Math Doubts

Derivative Rule of Inverse Cosine function

Formula

$\dfrac{d}{dx}{\, \cos^{-1}{x}} \,=\, -\dfrac{1}{\sqrt{1-x^2}}$

Introduction

When $x$ represents a variable, the inverse cosine function is written as $\cos^{-1}{(x)}$ or $\arccos{(x)}$ in inverse trigonometry. In differential calculus, the derivative of the cos inverse function with respect to $x$ is written in following two mathematical forms.

$(1) \,\,\,$ $\dfrac{d}{dx}{\, \Big(\cos^{-1}{(x)}\Big)}$

$(2) \,\,\,$ $\dfrac{d}{dx}{\, \Big(\arccos{(x)}\Big)}$

The derivative of the inverse cos function with respect to $x$ is equal to the negative reciprocal of the square root of the subtraction of square of $x$ from one.

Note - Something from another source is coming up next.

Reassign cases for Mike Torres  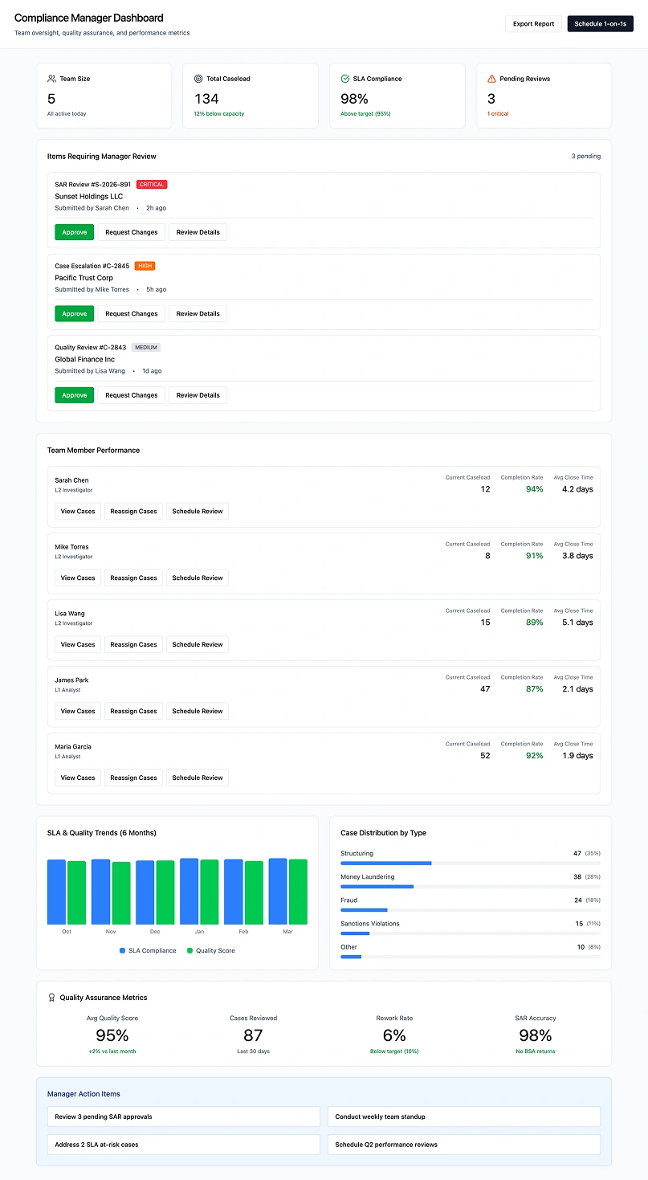point(133,578)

$\implies$ $\dfrac{d}{dx}{\,\Big(\cos^{-1}{(x)}\Big)}$ $\,=\,$ $-\dfrac{1}{\sqrt{1-x^2}}$

Alternative forms

The differentiation of the cos inverse function can be written in any variable. Here are few examples to learn how to write the formula for the derivative of cosine inverse function in differential calculus.

$(1) \,\,\,$ $\dfrac{d}{dz}{\,\Big(\cos^{-1}{(z)}\Big)}$ $\,=\,$ $-\dfrac{1}{\sqrt{1-z^2}}$

$(2) \,\,\,$ $\dfrac{d}{du}{\,\Big(\cos^{-1}{(u)}\Big)}$ $\,=\,$ $-\dfrac{1}{\sqrt{1-u^2}}$

$(3) \,\,\,$ $\dfrac{d}{dy}{\,\Big(\cos^{-1}{(y)}\Big)}$ $\,=\,$ $-\dfrac{1}{\sqrt{1-y^2}}$

Proof

Learn how to prove the differentiation of the inverse cosine function formula by first principle.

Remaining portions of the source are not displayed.